Senior Assistant District Attorney Jim Wright said the event was designed to applaud police personnel who have "gone above and beyond the call of duty" in their jobs. He said the occasion is often therapeutic for families of crime victims.
"Obviously, everybody copes with their emotions and their difficulties in different ways, but I believe this is one way to assist those family members in dealing with their loss," Wright said.
Crystal Cohran said she came to the event to express her appreciation to two members of the Henry County Police Department, Detective Tom Stott and Sgt. Woody Fowler. Both men, according to her, helped her during the investigation of her daughter Molly's death.
Molly Cohran and Yahshika Frye, both 16, of Stockbridge, were killed at a June 2, 2007 graduation party at the St. Ives Crossing Apartments in Stockbridge. Labaron Devon Curry, of Stockbridge, was convicted in their deaths in December.
"I just wanted to show them a little thank-you, and how much we appreciate [Stott and Fowler]," Crystal Cohran said. "All the hours and everything that they took away from their families to help solve my daughter's case ... it just means so much to me from the bottom of my heart."
Cohran got the chance, minutes later, to hug Stott and Fowler on behalf of her family as fellow officers and public safety workers looked on.
"You two will never know how much you mean to me and my family," Cohran told the officers. "I know I can never repay you for all the sweat ... that you put into Molly's case, but maybe you'll have a slight idea of how grateful me and my family are to you, and I thank you on behalf of Molly."
Stott, who has worked with the police department since 1991, was unaware of why he was asked to attend the ceremony until moments before Cohran spoke. He said he appreciated the "unusual gesture."
"We work a lot of cases, and we're not doing it for recognition or accolades or whatever," Stott said. "But it's nice to know that people appreciate it."
Elizabeth Martin drove from Michigan to give a certificate of appreciation to Henry Police Detective Wayne Bender, and representatives of the District Attorney's Office's Victim Services Division. Martin's son, Damon Martin, died from a gunshot wound on Jan. 1. Rap music producer, Demetrius Stewart, also known as "Shawty Redd," is charged with murder in the case.
Elizabeth Martin said she is grateful for Bender's work in the investigation into her son's death.

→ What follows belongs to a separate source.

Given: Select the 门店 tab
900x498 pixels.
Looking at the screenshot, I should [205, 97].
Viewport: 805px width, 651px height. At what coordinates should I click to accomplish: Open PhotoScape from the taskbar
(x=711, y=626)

"Detective Bender ... looked at my son as not just another young man being killed, but as a person," she said. "He took a special interest. I talked to him on the phone constantly. He informed me of what was going on, and I was able to get my son back to Michigan for his burial. I realize that the legal process is a slow-moving machine, but I was informed every step of the way."
"I'm very humbled that [Elizabeth Martin] would come all the way down from Michigan to meet me, and to present me with this award," Bender said. "What's even more humbling is, since this is a recent crime, that she would take time from her pain and sorrow to recognize or even think about someone else besides her son."

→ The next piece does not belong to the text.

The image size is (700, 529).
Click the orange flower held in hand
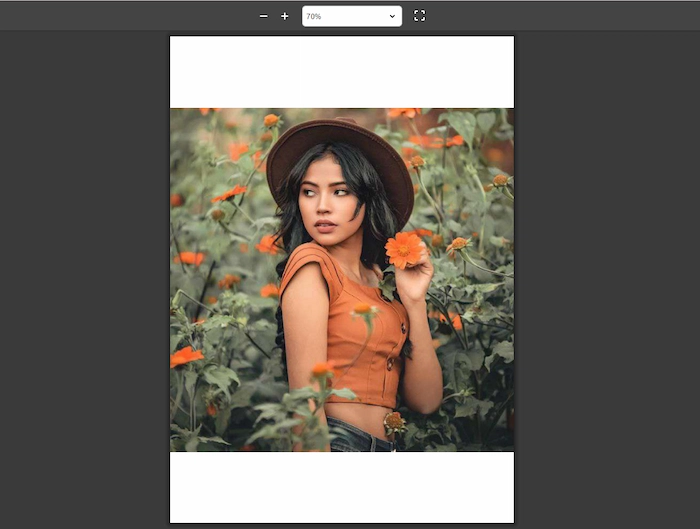coord(404,247)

Henry County Solicitor General Chuck Spahos recognized local officers who were nominated by his staff to receive awards. One of those, he said, was Henry County Police Officer Geoffrey Gravius.
"When I asked [his staff] why we picked him, they said he was the one, consistently, that went above and beyond in every case that we dealt with," Spahos said. "You could always count on him to know about his cases, about his victims. He came in truly representing them."
Other officers lauded by the solicitor's office were Hampton Police Officer Eric Hayes, and Henry Officer Raymond Leduc. Members of the Henry County Stop Violence Against Women Alliance were also honored at the event.
Henry County Sheriff's Chief Deputy David McCart has worked in law enforcement for nearly 30 years, and was in attendance at the ceremony. He said he and his colleagues sympathize with crime victims and their families.
"We hate the stuff that happens to them, and our hearts go out to them when they're faced with these situations, whether they're a victim of a burglary or theft, or ... a loved one's life has been taken," McCart said.